ミクロゲンとは

ミクロゲン・パスタのパスタは軟膏の意味で使われています。医薬の専門用語では泥膏をパスタ剤と呼び、厳密には軟膏と別の剤形を表します。医療用語でドイツ語由来といわれていますので独和辞典で調べると、軟膏の意味で、Pasta(パスタ)とPaste(パステ)の両方が掲載されています。*1 pasteは英語の「ペースト(軟膏)」と同じ綴りです。現在では、パスタといえば、イタリア料理の麺やマカロニなどを思い浮かべますが、イタリア語のpastaには、別に軟膏や練り物の意味もあります。同時期に発売されたロゼット社の洗顔フォーム「ロゼット洗顔パスタ」でも、「パスタ」が使われています。

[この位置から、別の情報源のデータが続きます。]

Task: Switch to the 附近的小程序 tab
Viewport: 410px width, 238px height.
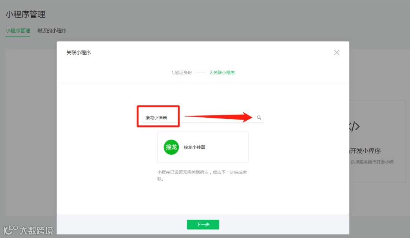Action: click(52, 31)
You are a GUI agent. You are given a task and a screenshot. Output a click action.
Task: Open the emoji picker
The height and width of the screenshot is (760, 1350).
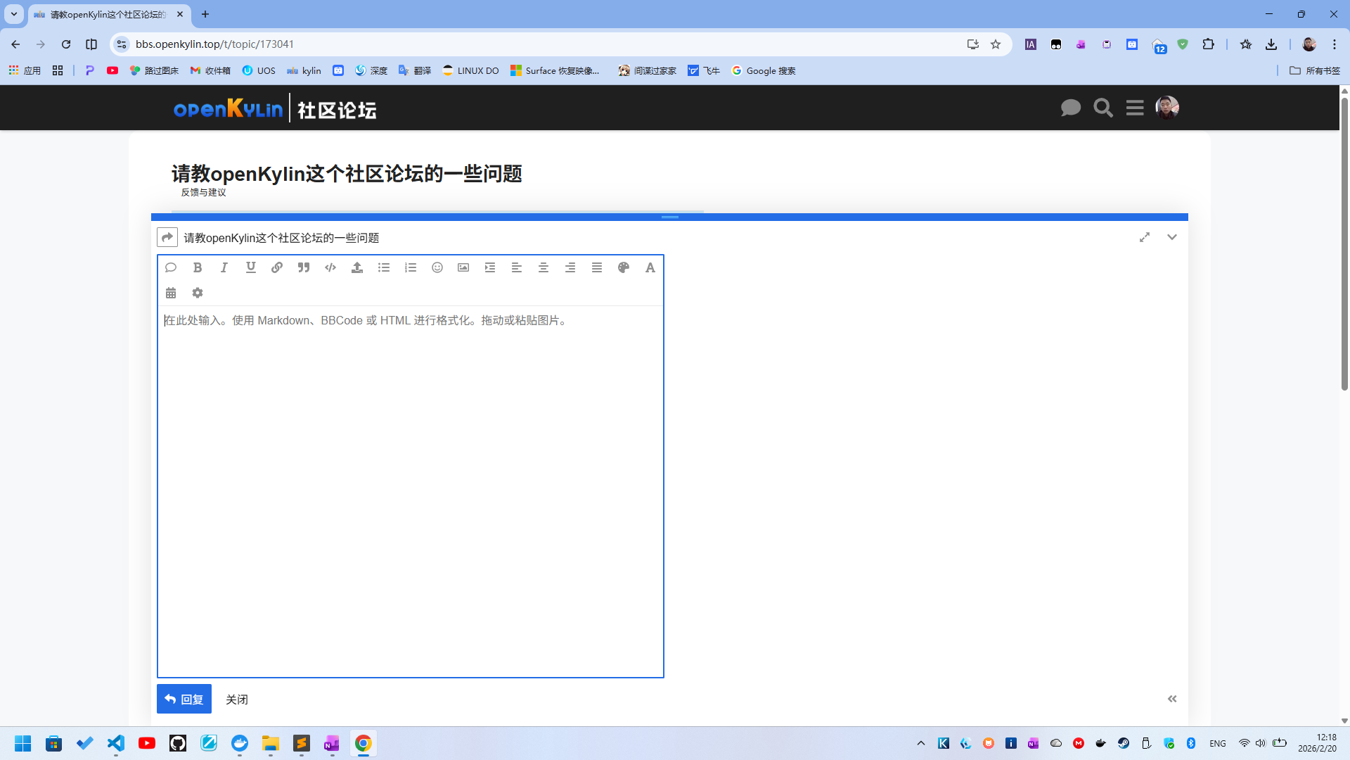437,267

大腸菌と小型風力発電機/微生物ゲノミクスと小規模発電


では、 「ミクロゲン」にはどのような意味があるのでしょう。
ローマ字表記の MICROGEN を調べると、おもに、2つの語の略として、使われています。

microbial genomics

微生物の遺伝子解析など、主に、酵母菌や大腸菌など対象に遺伝子レベルまで研究する学問です。酵母菌の隠された能力をみつけたり、繁殖力の強い大腸菌に薬の成分を作らせたりします。

micro generation

ミクロは、マクロと対をなす言葉で、小さいもの、微細な物を表します。例えば、顕微鏡は microscope で「微細な物を観察するもの」となります。generation は、世代ではなく、 ジェネレーター(発電機)と同源で、発電です。人間の活動(歩行やクラブでのダンス)や小さな風車、側溝や小川での水力発電など、巨大ダムを使った水力発電、火力や原子力発電所に対して、小さな発電のことを表す言葉です。

どちらも、近代的な最先端の用語です。このため、遺伝子解析の薬品やシステムにその名前がついたり、小規模発電を専門に研究するベンチャー企業の名前になっています。

まさか、遺伝子やエネルギー問題などに関係するとは、命名者である創業者も思わなかったでしょう。